Aim of the exercise |
Make an exact copy, from the records below, of the lines from the line containing "Click the Joomla logo icon" to the line containing "Screen dimensions: 650x457", both lines included, excluding pictures.

Data |
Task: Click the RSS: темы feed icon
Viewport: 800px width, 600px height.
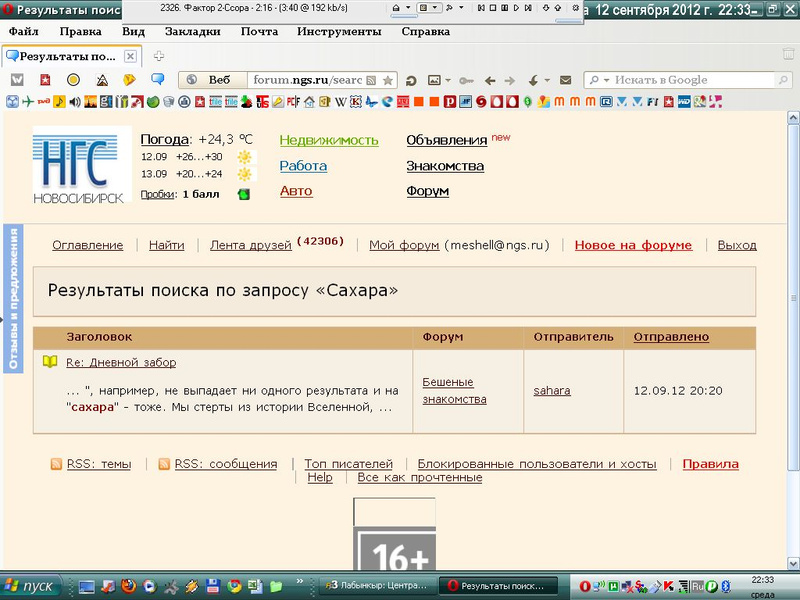Action: pos(58,464)
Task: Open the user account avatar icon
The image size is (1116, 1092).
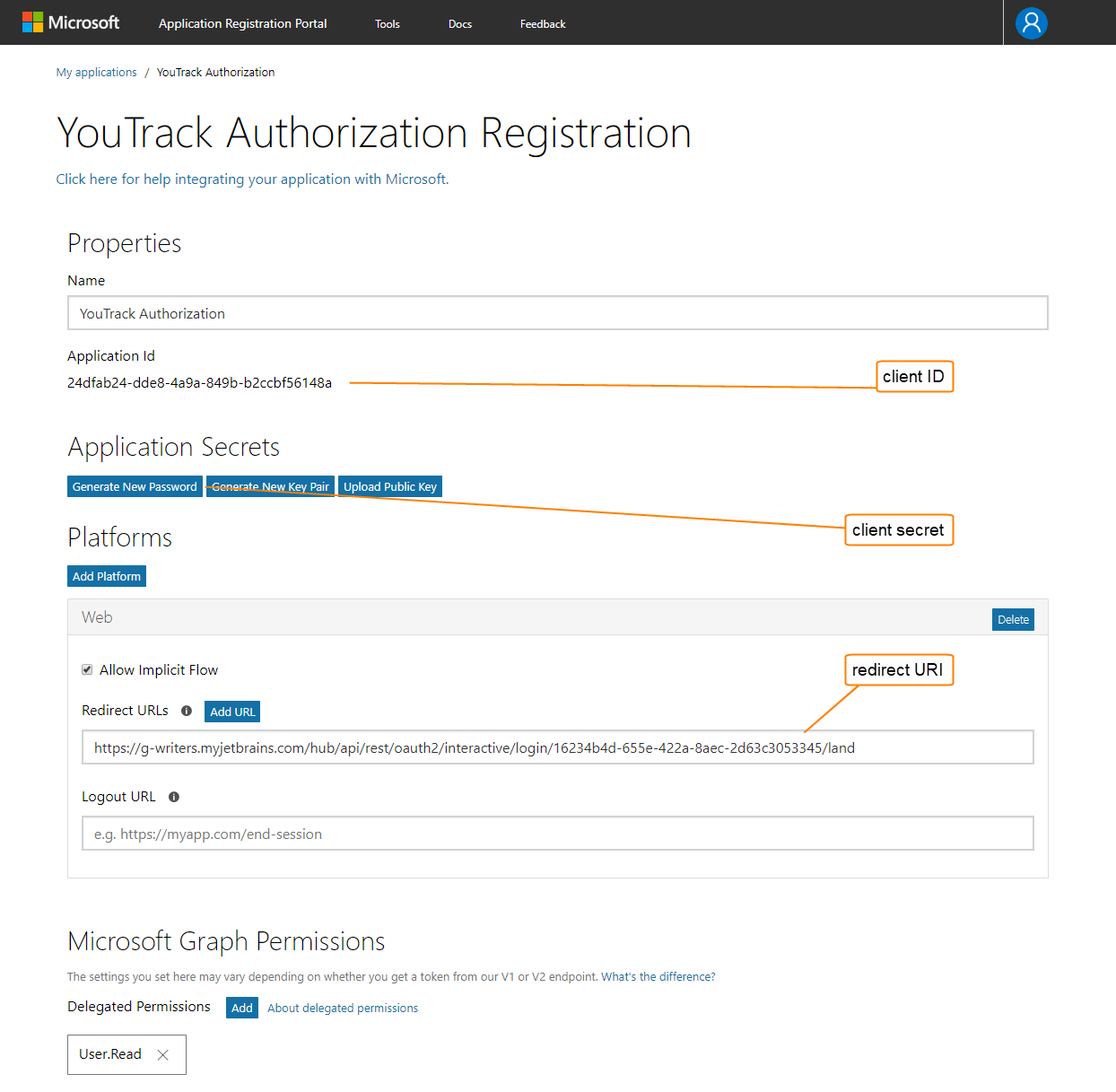Action: coord(1031,23)
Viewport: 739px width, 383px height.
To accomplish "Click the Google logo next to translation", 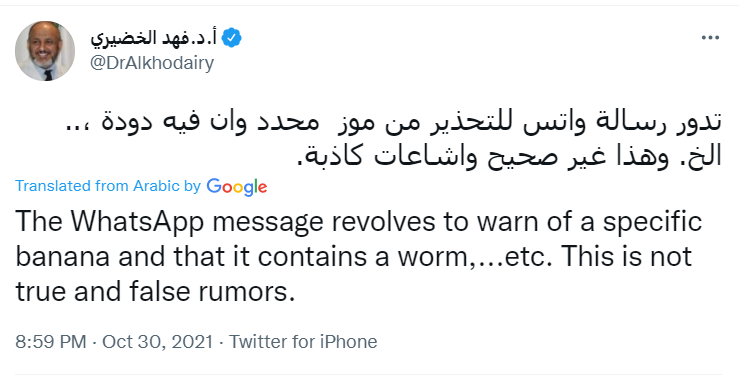I will tap(237, 187).
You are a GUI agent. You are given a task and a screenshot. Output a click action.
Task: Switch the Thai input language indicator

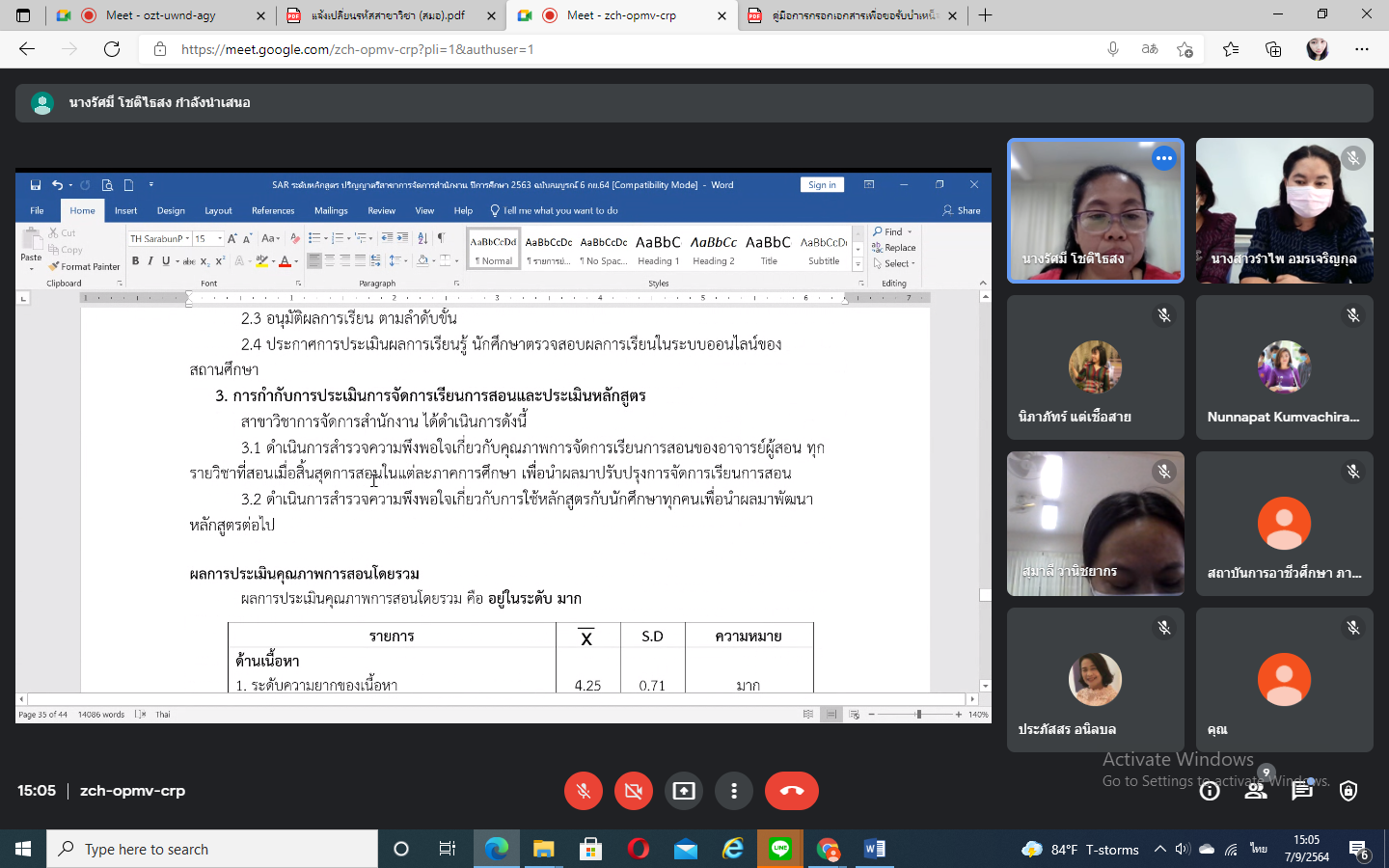tap(1258, 849)
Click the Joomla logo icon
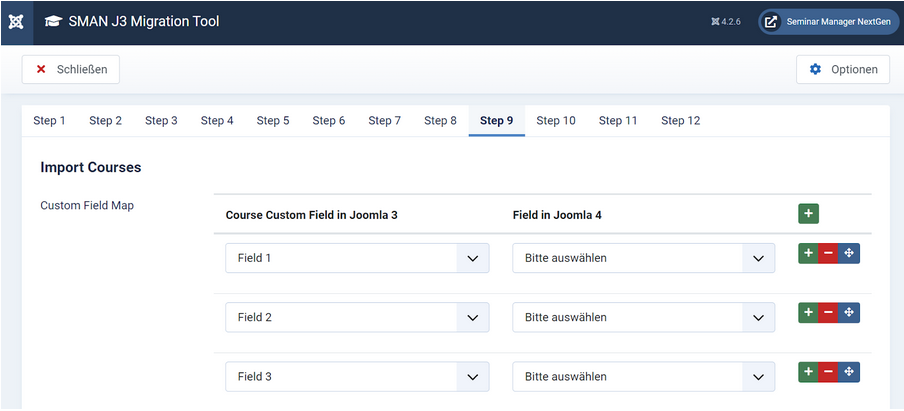The height and width of the screenshot is (411, 904). pos(16,22)
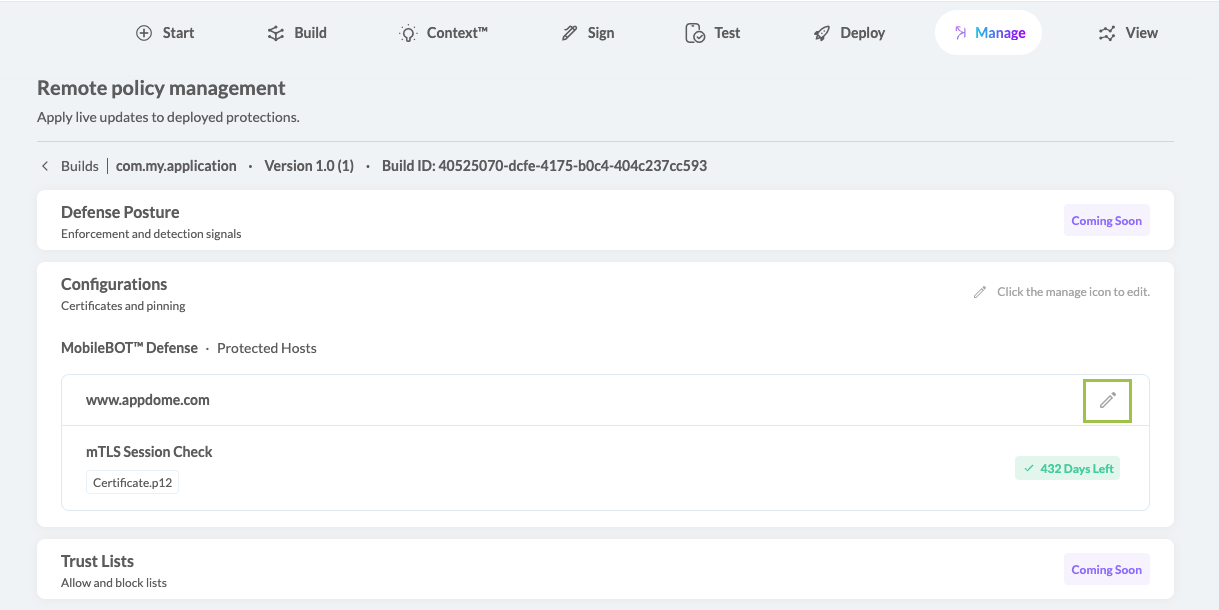The image size is (1219, 610).
Task: Click the Builds breadcrumb link
Action: 80,166
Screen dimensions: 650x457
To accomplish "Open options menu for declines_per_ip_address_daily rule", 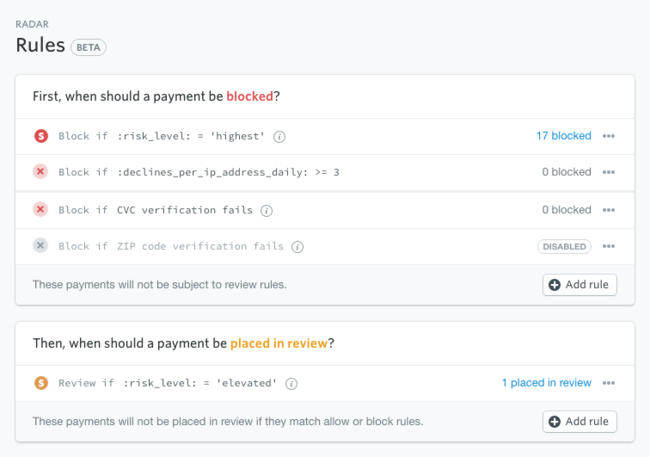I will (x=609, y=172).
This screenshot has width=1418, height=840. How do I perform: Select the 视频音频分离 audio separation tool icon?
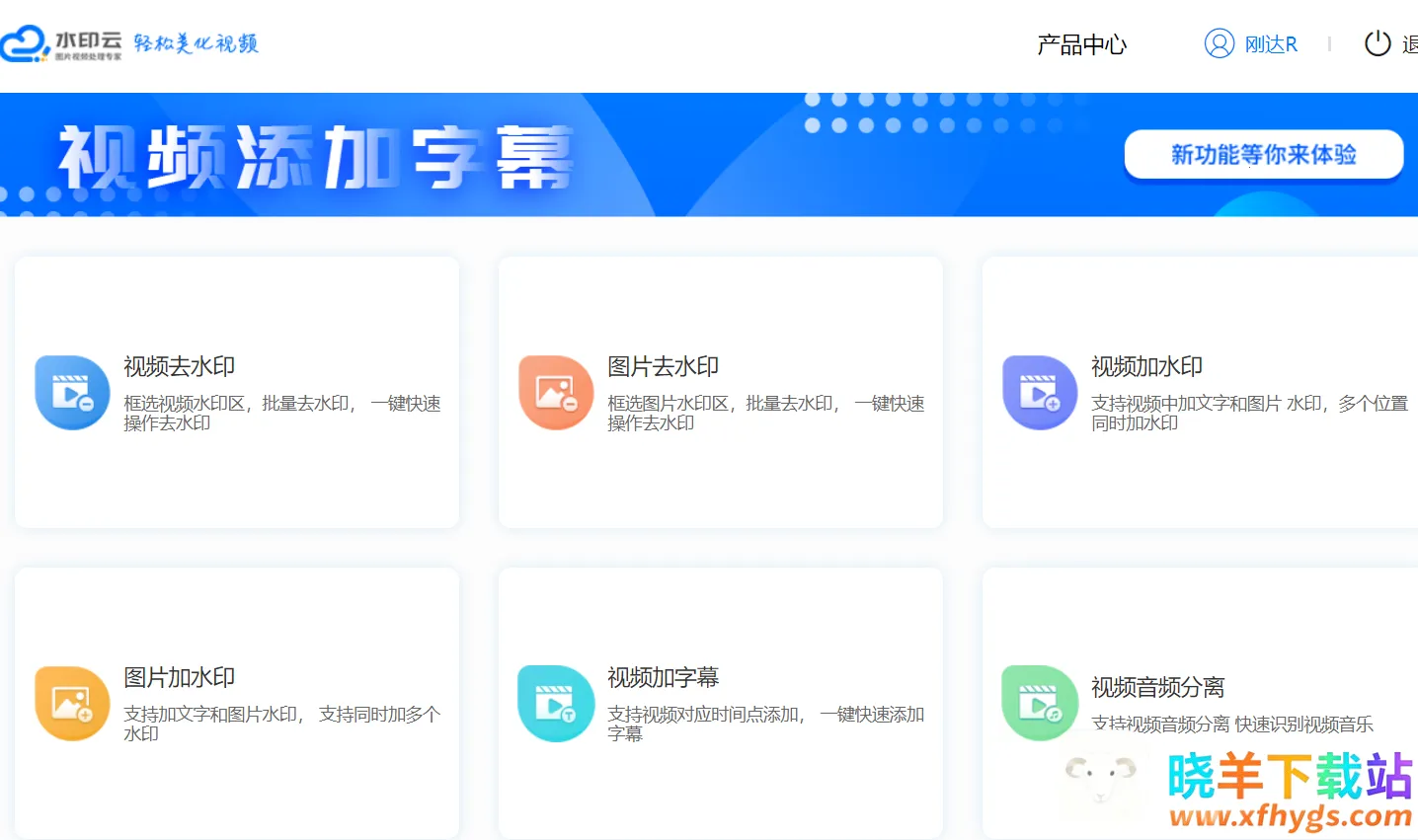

Response area |
Click the Joomla logo icon
The height and width of the screenshot is (411, 904). pos(16,22)
The image size is (1219, 610).
Task: Click the Builds breadcrumb link
Action: 80,166
Screen dimensions: 650x457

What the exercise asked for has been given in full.